== UNTERSUCHTER TEXT ==

Dieser Prozess muss entzerrt und entlastet werden, ohne, dass auch nur ein Geflüchteter dadurch eine gründliche und rasche Prüfung seines Schutzanspruchs verliert.

Botschaftsasyl und Einwanderungsgesetz

Dafür könnte Europa etwa Botschaftsasyl in Krisenregionen einführen: Wenn nahezu alle Syrer einen Schutzstatus in Deutschland bekommen, wieso können sie das nicht in der Botschaft in Damaskus, in Beirut oder Ankara beantragen? Syrer, die einen Asylgrund haben, könnten dann mit einem Visum nach Deutschland reisen.

Wenn nahezu kein Algerier einen Schutzstatus bekommt, wieso darf der das dann nicht schon in Algier erfahren? Ein Teil würde sich mit dem Wissen sicherer Ablehnung nicht auf den Weg machen. Diese Menschen mit falschen Aussichten ins Ungewisse reisen zu lassen, ist empathielos und begünstigt zudem Illegalisierung – denn, dass ein Asylbescheid negativ ausfällt, heißt noch lange nicht, dass die Menschen wieder zurückgehen. Viele bleiben in informellen Strukturen – ohne Arbeit, ohne Sozialhilfe, ohne Versicherungen.

===
== AUSGANGSDATEN ==

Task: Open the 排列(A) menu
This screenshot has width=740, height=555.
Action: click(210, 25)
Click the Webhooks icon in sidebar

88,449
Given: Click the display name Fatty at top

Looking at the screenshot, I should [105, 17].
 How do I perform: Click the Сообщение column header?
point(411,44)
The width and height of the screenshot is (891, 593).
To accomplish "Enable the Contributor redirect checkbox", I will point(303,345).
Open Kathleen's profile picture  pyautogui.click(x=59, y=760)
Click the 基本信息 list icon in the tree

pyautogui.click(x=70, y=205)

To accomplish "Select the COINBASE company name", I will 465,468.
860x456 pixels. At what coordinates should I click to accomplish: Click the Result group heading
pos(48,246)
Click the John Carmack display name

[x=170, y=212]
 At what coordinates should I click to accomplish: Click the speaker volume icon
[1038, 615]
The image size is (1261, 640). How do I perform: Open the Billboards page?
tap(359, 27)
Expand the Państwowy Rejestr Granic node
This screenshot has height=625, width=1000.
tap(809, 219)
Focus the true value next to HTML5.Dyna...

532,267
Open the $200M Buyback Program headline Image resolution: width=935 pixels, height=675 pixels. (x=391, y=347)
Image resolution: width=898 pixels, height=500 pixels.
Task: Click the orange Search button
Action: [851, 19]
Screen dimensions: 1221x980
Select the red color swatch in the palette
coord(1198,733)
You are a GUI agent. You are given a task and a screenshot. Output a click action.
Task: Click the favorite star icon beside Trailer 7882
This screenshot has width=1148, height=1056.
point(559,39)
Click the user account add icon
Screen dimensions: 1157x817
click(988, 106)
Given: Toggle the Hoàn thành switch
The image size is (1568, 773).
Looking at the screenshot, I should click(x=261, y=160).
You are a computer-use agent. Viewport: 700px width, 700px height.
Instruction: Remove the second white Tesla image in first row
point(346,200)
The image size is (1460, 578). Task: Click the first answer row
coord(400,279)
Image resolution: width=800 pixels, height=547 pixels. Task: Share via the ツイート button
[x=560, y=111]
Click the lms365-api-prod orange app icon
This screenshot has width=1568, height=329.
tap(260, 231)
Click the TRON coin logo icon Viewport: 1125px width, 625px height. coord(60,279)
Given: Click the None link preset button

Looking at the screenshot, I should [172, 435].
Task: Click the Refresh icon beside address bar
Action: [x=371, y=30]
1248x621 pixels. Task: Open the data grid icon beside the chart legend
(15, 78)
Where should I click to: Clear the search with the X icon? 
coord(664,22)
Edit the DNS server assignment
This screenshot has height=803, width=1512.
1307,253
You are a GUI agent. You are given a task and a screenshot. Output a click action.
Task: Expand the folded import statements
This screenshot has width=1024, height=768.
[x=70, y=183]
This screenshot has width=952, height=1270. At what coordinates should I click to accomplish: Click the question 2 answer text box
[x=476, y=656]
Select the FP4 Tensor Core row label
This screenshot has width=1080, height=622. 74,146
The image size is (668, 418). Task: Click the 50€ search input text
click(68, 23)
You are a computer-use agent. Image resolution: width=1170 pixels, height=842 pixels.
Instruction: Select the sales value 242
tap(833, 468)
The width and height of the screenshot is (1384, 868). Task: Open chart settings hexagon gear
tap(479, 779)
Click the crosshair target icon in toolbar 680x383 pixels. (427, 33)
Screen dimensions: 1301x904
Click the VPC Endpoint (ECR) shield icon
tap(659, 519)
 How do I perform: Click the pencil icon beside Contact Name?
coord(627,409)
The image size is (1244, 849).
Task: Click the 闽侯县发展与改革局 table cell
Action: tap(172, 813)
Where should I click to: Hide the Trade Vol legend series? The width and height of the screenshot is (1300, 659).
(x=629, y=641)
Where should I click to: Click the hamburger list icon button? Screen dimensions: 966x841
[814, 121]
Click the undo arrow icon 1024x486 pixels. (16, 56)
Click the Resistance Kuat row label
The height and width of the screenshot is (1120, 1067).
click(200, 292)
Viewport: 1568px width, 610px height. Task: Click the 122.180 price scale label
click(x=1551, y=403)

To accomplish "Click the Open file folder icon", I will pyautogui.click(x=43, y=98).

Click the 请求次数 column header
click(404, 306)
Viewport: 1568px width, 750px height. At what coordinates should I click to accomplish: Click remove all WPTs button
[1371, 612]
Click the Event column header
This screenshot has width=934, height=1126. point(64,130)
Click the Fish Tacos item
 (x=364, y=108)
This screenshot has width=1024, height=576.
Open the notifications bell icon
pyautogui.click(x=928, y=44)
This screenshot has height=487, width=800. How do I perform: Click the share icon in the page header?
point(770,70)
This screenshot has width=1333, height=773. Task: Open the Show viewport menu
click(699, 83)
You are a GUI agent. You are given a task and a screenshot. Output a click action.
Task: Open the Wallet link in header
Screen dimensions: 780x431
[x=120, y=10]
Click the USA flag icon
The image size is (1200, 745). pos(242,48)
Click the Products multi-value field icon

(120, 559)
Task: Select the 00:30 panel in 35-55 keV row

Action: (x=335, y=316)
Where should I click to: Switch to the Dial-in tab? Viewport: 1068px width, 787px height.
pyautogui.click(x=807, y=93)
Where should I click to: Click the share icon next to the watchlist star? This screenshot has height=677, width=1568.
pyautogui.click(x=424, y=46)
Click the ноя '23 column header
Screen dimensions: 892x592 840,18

===

AUFTRAG 1 —
Womit könnten Syrer mit einem Asylgrund laut dem Text zum Botschaftsasyl nach Deutschland reisen?
AUFTRAG 2 —
Schreiben Sie aus dem Text zum Botschaftsasyl die Passage von „Wenn nahezu kein“ bis einschließlich „Sozialhilfe, ohne Versicherungen.“ wortgetreu ab.

ERGEBNIS 1 —
Mit einem Visum.

ERGEBNIS 2 —
Wenn nahezu kein Algerier einen Schutzstatus bekommt, wieso darf der das dann nicht schon in Algier erfahren? Ein Teil würde sich mit dem Wissen sicherer Ablehnung nicht auf den Weg machen. Diese Menschen mit falschen Aussichten ins Ungewisse reisen zu lassen, ist empathielos und begünstigt zudem Illegalisierung – denn, dass ein Asylbescheid negativ ausfällt, heißt noch lange nicht, dass die Menschen wieder zurückgehen. Viele bleiben in informellen Strukturen – ohne Arbeit, ohne Sozialhilfe, ohne Versicherungen.